Vericiguat is indicated as an adjunct to standard of care therapy for symptomatic chronic heart failure with reduced ejection fraction (HFrEF). The National Heart Foundation of Australia and Cardiac Society of Australia and New Zealand recommend the following medications for all patients with HFrEF: an ACE inhibitor, a beta-blocker, and a mineralocorticoid receptor antagonist.

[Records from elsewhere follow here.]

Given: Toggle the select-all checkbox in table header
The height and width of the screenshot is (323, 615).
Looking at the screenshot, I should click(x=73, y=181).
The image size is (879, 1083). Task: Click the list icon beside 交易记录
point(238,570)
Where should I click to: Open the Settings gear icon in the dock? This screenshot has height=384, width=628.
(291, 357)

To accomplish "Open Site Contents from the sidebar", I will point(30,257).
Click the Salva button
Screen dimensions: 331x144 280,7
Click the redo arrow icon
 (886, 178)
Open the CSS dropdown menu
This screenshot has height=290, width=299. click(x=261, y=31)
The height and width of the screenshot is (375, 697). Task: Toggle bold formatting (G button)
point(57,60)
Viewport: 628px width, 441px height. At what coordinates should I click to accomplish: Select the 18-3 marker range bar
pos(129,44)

In the VICTORIA trial, more than 99% of patients were treated with other heart failure therapies at baseline. This included beta-blockers (93%), ACE inhibitors or angiotensin II receptor blockers (73%), and a mineralocorticoid receptor antagonist (70%). The majority of patients (91%) were taking two or more heart failure medications, and 60% were receiving triple therapy (i.e. a beta-blocker, any renin-angiotensin system inhibitor, and a mineralocorticoid antagonist.

Patients were also included who were taking an angiotensin receptor and neprilysin inhibitor (ARNI) combination (15%) or ivabradine (6%), or had an implantable cardiac defibrillator (28%) or biventricular pacemaker (15%).

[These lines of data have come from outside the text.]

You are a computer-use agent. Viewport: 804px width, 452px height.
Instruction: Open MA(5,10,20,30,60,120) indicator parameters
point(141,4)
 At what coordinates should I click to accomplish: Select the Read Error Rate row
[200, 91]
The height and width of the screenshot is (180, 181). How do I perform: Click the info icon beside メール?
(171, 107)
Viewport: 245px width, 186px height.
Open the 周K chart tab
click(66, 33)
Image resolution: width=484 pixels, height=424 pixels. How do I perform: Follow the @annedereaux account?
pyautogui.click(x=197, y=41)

Only 3% of patients were on a sodium glucose co-transporter 2 (SGLT2) inhibitor. Therefore, the study authors declined to comment on any potential additional benefit of vericiguat to SGLT2 inhibitor therapy. The SGLT2 inhibitors approved for the treatment of heart failure are empagliflozin and dapagliflozin.

References:

  1. Armstrong PW, Pieske B, Anstrom KJ, Ezekowitz J, Hernandez AF, Butler J, et al. Vericiguat in patients with heart failure and reduced ejection fraction. N Engl J Med. 2020; 382: 1883-93.
  2. Atherton JJ, Sindone A, De Pasquale CG, Driscoll A, MacDonald PS, Hopper I, et al. National Heart Foundation of Australia and Cardiac Society of Australia and New Zealand: Guidelines for the Prevention, Detection, and Management of Heart Failure in Australia 2018. Guidelines 2018; 27(10): p1123-1208.
  3. Ezekowitz JA, Zheng Y, Cohen-Solal A, Melenovský V, Escobedo J, Butler J, et al. Hemoglobin and clinical outcomes in the vericiguat global study in patients with heart failure and reduced ejection fraction (VICTORIA). Circulation 2021; 144(18):1489-1499.
  4. Verquvo® (Vericiguat) Australian approved product information. Pymble: Bayer Australia. Approved July 2022.